The cause of the problem is that the related ex_phy's attached_sas_addr was
not cleared after the end device probe failed. In order to solve the above
problem, a function sas_ex_unregister_end_dev() is defined to clear the
ex_phy information and unregister the end device after the exp-attached end
device probe failed.

As devices may probe failed after done REVALIDATING DOMAIN when call
sas_probe_devices(). Then after its port is added to the sas_port_del_list,
the port will not be deleted until the end of the next REVALIDATING DOMAIN
and sas_destruct_ports() is called. A warning about creating a duplicate
port will occur in the new REVALIDATING DOMAIN when the end device
reconnects.
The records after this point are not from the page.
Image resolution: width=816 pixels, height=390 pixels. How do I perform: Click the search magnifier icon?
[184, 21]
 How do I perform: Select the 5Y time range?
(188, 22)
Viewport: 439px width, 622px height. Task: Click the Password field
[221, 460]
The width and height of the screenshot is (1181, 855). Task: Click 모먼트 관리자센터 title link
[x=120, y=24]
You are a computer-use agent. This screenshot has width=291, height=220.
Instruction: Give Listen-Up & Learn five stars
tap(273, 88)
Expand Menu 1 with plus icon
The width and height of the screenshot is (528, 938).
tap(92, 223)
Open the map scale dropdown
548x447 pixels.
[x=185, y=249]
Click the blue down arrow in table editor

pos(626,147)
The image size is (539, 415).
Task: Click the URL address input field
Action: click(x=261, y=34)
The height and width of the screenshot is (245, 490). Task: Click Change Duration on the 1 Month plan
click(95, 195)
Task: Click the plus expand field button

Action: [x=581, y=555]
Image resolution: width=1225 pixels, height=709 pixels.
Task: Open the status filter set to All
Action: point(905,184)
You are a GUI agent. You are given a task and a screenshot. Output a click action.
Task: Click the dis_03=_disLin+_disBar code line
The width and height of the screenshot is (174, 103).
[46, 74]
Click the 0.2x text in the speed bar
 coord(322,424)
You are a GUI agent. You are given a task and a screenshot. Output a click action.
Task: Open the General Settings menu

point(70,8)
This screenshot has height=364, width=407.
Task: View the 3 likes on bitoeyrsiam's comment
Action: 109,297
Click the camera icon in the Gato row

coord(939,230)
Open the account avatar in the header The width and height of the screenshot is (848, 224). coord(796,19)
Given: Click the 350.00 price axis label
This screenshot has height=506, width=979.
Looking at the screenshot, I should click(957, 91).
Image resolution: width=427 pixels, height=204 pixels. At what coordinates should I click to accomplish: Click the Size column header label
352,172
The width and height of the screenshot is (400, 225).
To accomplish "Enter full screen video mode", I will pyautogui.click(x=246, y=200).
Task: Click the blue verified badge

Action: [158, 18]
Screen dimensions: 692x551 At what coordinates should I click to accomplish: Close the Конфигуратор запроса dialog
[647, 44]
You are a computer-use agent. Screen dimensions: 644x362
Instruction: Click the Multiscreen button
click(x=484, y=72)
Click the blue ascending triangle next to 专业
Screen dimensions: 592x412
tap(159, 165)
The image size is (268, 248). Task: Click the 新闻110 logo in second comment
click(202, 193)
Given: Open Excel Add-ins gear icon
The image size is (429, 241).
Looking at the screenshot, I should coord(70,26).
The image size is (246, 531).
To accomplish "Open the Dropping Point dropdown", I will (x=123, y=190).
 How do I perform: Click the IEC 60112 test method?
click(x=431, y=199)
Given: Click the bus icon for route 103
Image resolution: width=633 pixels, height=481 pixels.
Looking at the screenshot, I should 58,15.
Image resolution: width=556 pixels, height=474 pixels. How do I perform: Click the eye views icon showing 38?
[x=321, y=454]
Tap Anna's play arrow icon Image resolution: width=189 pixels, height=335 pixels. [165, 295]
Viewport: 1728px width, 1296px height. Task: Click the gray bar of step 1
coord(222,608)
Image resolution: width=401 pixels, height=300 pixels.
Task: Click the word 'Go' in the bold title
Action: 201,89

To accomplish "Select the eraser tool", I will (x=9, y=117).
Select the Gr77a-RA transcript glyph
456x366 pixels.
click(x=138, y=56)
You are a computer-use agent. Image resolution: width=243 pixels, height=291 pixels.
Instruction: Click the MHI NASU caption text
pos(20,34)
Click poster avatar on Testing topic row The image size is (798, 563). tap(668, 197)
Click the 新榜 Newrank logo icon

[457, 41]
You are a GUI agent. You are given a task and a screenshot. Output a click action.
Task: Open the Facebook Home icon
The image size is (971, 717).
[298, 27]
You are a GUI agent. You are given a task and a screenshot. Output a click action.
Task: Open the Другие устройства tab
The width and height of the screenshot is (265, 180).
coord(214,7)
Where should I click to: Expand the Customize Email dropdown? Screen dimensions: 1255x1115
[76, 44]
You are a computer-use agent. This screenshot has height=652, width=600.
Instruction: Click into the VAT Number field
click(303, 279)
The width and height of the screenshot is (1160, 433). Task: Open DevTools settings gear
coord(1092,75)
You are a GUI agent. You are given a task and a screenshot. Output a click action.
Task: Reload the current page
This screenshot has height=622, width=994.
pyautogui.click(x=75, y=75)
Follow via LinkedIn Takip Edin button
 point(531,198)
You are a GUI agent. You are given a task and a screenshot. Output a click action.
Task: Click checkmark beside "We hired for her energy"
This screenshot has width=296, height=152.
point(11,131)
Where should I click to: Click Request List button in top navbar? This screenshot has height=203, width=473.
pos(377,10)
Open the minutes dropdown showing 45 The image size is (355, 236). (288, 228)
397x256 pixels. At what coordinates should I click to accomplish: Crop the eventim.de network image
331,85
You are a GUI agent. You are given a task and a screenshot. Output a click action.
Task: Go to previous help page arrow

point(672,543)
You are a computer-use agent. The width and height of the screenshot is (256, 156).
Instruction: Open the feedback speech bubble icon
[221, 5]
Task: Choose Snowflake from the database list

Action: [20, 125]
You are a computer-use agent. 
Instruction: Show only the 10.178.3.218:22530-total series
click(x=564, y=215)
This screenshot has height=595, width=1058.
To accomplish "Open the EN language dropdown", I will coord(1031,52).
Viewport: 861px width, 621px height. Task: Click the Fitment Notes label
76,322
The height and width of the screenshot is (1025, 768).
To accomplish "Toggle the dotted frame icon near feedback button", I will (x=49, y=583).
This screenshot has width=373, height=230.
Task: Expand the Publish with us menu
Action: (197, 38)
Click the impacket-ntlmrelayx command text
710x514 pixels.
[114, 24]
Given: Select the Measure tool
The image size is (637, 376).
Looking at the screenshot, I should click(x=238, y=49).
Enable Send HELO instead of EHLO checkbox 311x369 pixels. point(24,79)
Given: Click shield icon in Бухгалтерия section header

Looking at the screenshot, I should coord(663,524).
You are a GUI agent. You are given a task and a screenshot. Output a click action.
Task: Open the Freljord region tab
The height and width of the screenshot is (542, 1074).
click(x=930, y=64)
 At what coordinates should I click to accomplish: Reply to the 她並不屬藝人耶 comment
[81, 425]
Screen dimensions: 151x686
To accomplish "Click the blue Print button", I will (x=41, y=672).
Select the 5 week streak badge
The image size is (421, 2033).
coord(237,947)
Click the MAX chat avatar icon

Therefore, the previous destroy_list and sas_port_del_list
should be handled after devices probe failed.

Signed-off-by: Xingui Yang <yangxingui@huawei.com>
---
Changes since v2:
- Add a helper for calling sas_destruct_devices() and sas_destruct_ports(),
  and put the new call at the end of sas_probe_devices() based on John's
  suggestion.

Changes since v1:
- Simplify the process of getting ex_phy id based on Jason's suggestion.
- Update commit information.
---
 drivers/scsi/libsas/sas_discover.c | 32 +++++++++++++++++++-----------
 drivers/scsi/libsas/sas_expander.c |  8 ++++++++
 drivers/scsi/libsas/sas_internal.h |  6 +++++-
 3 files changed, 33 insertions(+), 13 deletions(-)

Comments

John Garry June 18, 2024, 8:55 a.m. UTC | #1
On 13/06/2024 13:23, Xingui Yang wrote:

Sorry for delay in responding and asking further questions.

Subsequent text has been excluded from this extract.